Whether such work is supposedly IPR free or not does not guarantee against future IPR claims. I'm not even convinced that claims by an author that something is IPR free gives any better guarantee of such. The only hope you have is that a particular solution has been worked on in an organisation which requires declaration of IPR from participants, and that all the player in the field with enough money to initiate an IPR claim were involved in that work. So if I wanted the safest solution against future IPR claims, I'd go for the one that was worked on by the largest number of significant companies in an SDO with an appropriate IPR policy. Note that this is safest, not safe. Keith
-----Original Message----- From: dispatch-bounces@ietf.org [mailto:dispatch-bounces@ietf.org] On Behalf Of Adam Roach Sent: Friday, January 07, 2011 7:33 PM To: David Singer Cc: Bernard Aboba; Harald Alvestrand; rtc-web@alvestrand.no; dispatch@ietf.org Subject: [dispatch] Known encumberances != exhaustive list of encumberances (was Gateways and does anyone think "H.264 for ever"?)
On 1/7/11 12:23 PM, David Singer wrote:
Your list is a start, but it also needs to consider the availability of acceleration and hardware support (maybe that's part of your first bullet), and (alas) IPR risk.

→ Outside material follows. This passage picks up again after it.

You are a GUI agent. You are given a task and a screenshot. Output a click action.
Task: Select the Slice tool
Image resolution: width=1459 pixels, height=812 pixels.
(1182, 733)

You've brought up IPR risk a couple of times now, with the implication that a codec with known IPR entanglements is somehow safer than a codec without. This is a fallacy that we need to dispense with.
The argument with purportedly "IPR Free" technologies is that as-yet unidentified patents may apply, and be asserted at a later date. This is true.
However, the identification of one or more patents that *do* apply to a technology does nothing to mitigate the risk that additional as-yet unidentified patents may also apply to it. If you have a set of unknown size, finding some elements in the set does nothing to prove that all the elements have been found. All you know is that the set is not empty (which, in this case, is a drawback).
This shouldn't be news to anyone with even a passing familiarity with the situation. As I'm certain you are aware, the MPEG-LA licensing pool agreement for H.264 explicitly calls out these potentially unknown patents as a risk, and warns licensees that dealing with any resultant problems is the licensees' problem, not MPEG-LAs.
In other words: it is every bit as likely that an entity will assert a previously unidentified, valid patent against H.264 as it is that a company will assert such a patent against Theora or VP8. Implications to the contrary are propaganda.